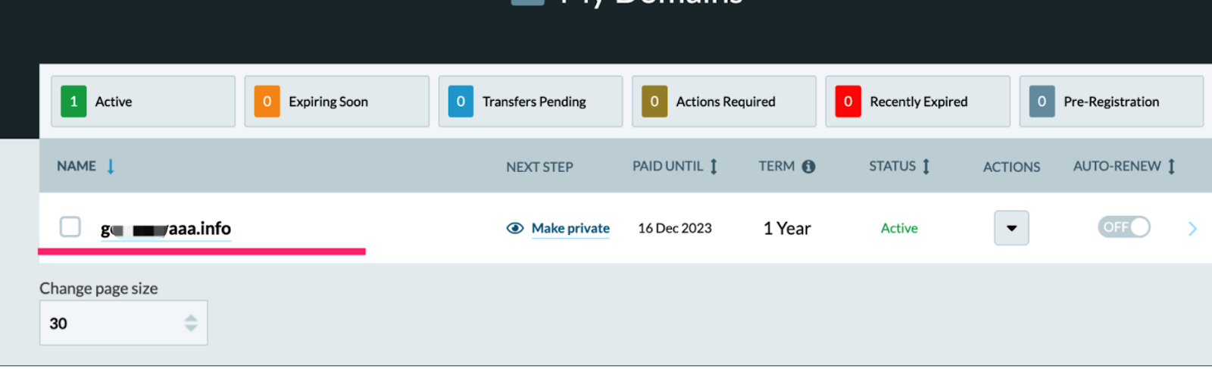Screen dimensions: 1212x369
Task: Click the eye icon beside Make private
Action: tap(515, 228)
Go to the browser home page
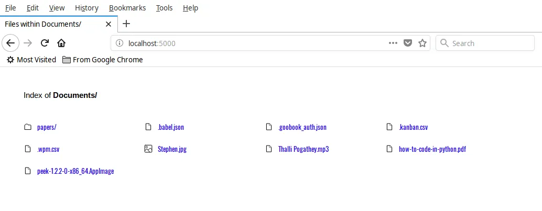The image size is (542, 211). coord(61,43)
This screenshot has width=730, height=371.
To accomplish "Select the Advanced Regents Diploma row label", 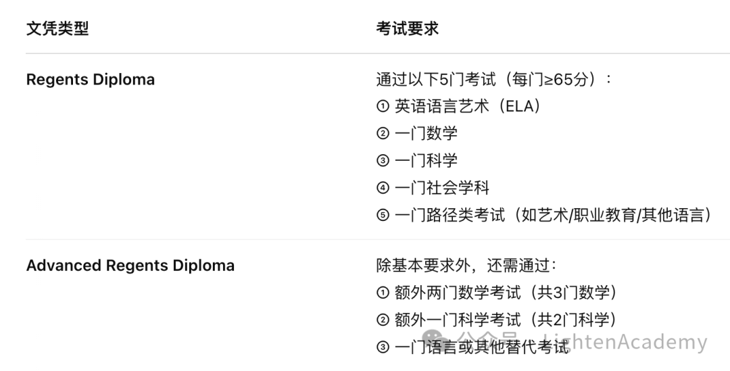I will point(130,266).
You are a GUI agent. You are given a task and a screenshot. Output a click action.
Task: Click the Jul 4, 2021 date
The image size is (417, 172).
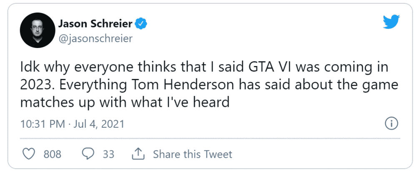pos(98,124)
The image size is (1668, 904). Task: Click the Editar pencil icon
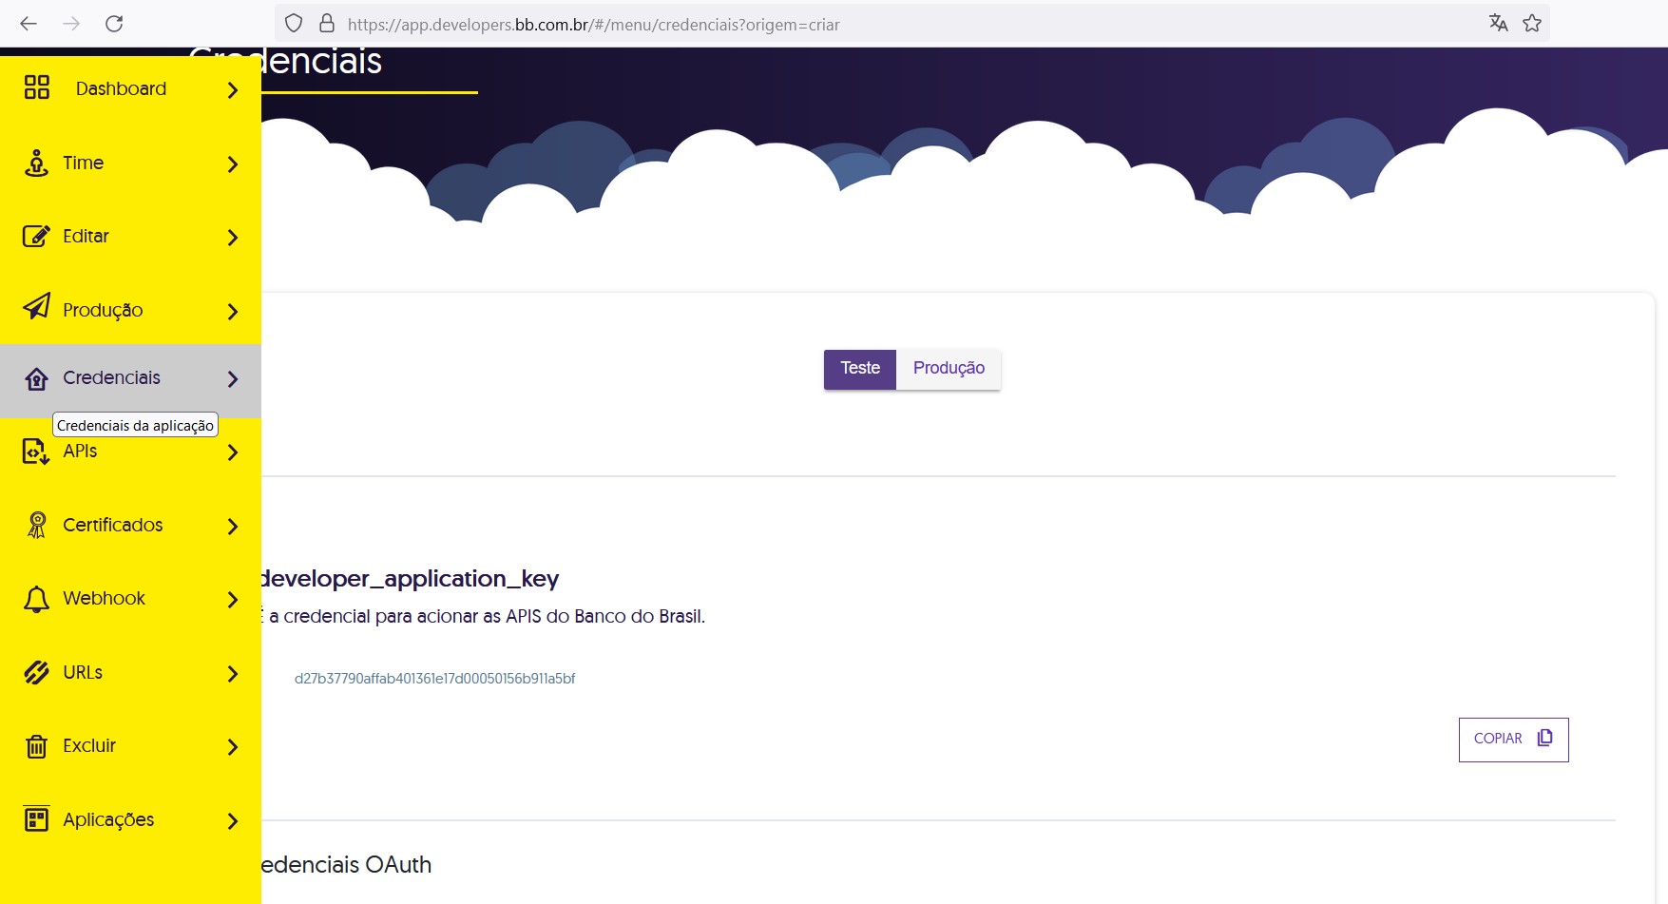tap(36, 237)
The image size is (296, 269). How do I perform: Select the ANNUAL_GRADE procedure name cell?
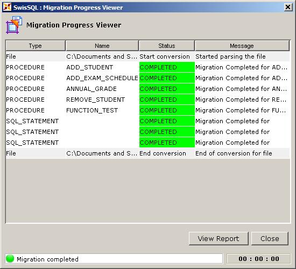coord(102,89)
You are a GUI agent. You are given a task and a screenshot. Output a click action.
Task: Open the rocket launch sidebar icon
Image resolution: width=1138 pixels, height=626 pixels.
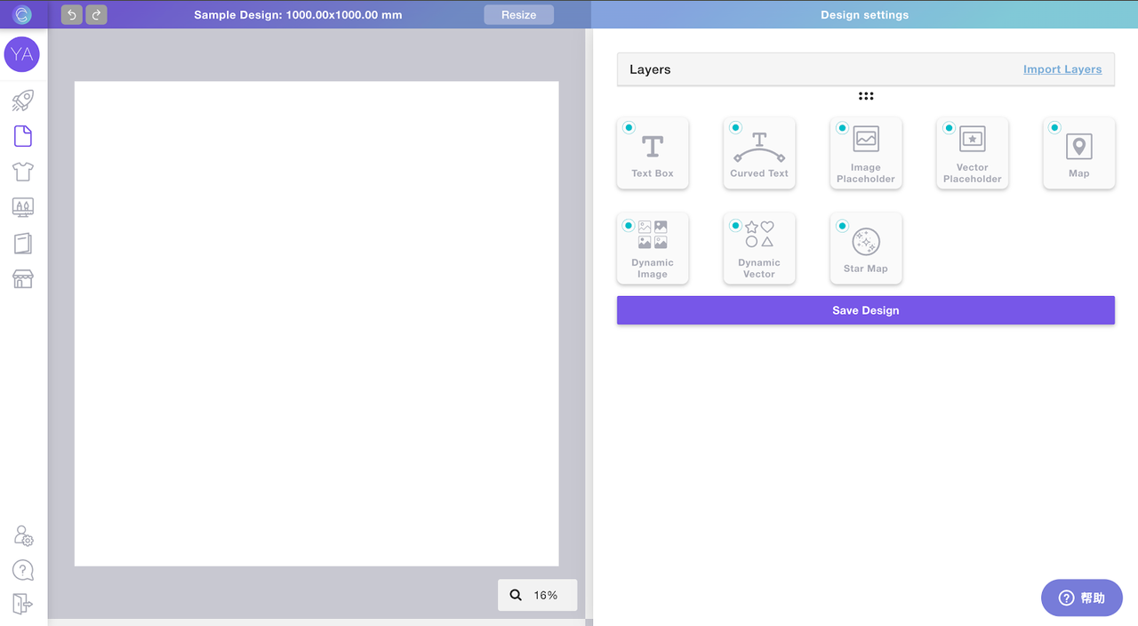(x=22, y=100)
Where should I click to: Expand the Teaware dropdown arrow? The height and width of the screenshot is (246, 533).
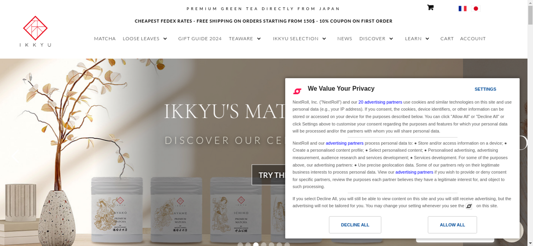pyautogui.click(x=259, y=39)
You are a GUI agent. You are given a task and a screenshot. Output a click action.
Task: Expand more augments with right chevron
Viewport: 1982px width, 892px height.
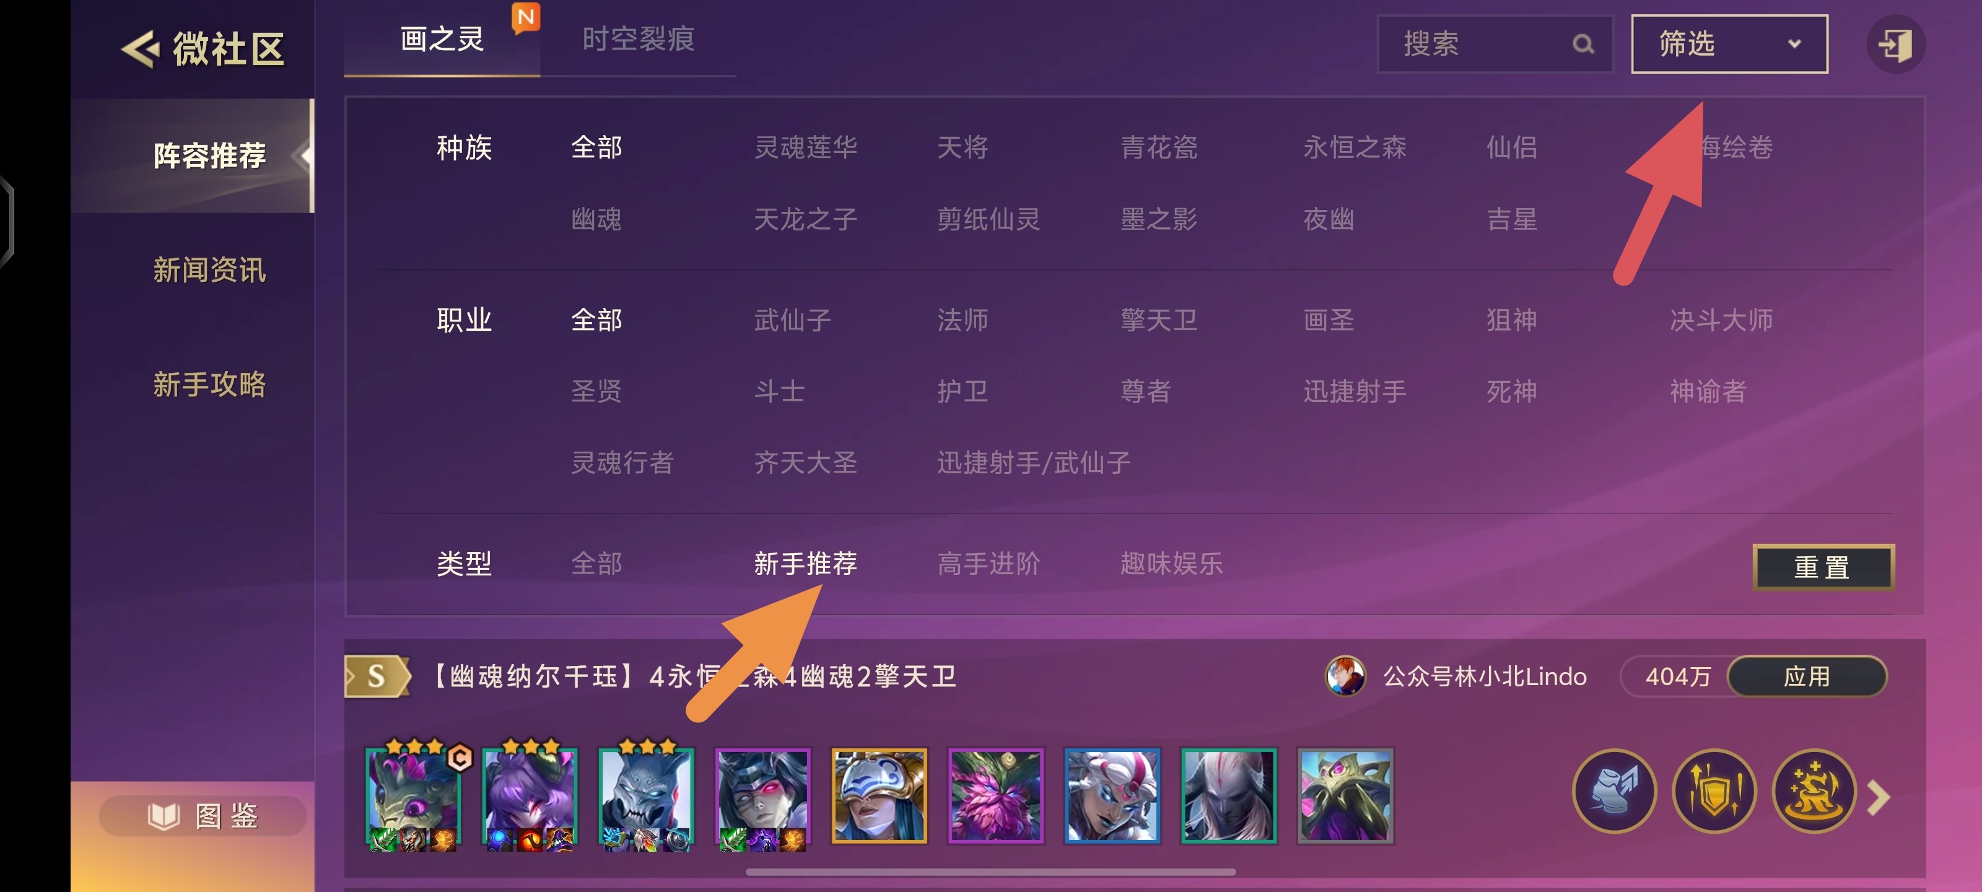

┄┄┄┄┄┄

Aim of the exercise
Locate the line containing "The image size is (417, 172)." in the material above, then repeat it and every later line exactly, with no pictures.

Task answer
The image size is (417, 172).
pos(98,124)
The image size is (1668, 904). Task: Click the Editar pencil icon
tap(36, 237)
The image size is (296, 269). How do I perform: Select the ANNUAL_GRADE procedure name cell?
coord(102,89)
You are a GUI agent. You are given a task and a screenshot. Output a click action.
Task: Open the rocket launch sidebar icon
Image resolution: width=1138 pixels, height=626 pixels.
(x=22, y=100)
Where should I click to: Expand the Teaware dropdown arrow? The height and width of the screenshot is (246, 533).
pyautogui.click(x=259, y=39)
You are a GUI agent. You are given a task and a screenshot. Output a click action.
Task: Expand more augments with right chevron
Viewport: 1982px width, 892px height.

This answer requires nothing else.